→ **Problem requirements**:
Please reproduce the following records exactly as they appear.
BEGIN Input data
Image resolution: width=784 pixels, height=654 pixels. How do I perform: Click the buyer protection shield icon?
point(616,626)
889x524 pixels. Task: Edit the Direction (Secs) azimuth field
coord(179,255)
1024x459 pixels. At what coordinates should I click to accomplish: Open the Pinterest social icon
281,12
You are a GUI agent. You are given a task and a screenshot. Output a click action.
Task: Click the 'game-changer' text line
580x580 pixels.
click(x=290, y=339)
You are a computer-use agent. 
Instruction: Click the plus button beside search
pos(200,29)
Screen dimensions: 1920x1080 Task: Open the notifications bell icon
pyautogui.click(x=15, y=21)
END Input data
→ **Expected output**:
Image resolution: width=784 pixels, height=654 pixels. How do I perform: Click the buyer protection shield icon?
point(616,626)
889x524 pixels. Task: Edit the Direction (Secs) azimuth field
coord(179,255)
1024x459 pixels. At what coordinates should I click to accomplish: Open the Pinterest social icon
281,12
You are a GUI agent. You are given a task and a screenshot. Output a click action.
Task: Click the 'game-changer' text line
580x580 pixels.
click(x=290, y=339)
You are a computer-use agent. 
Instruction: Click the plus button beside search
pos(200,29)
Screen dimensions: 1920x1080 Task: Open the notifications bell icon
pyautogui.click(x=15, y=21)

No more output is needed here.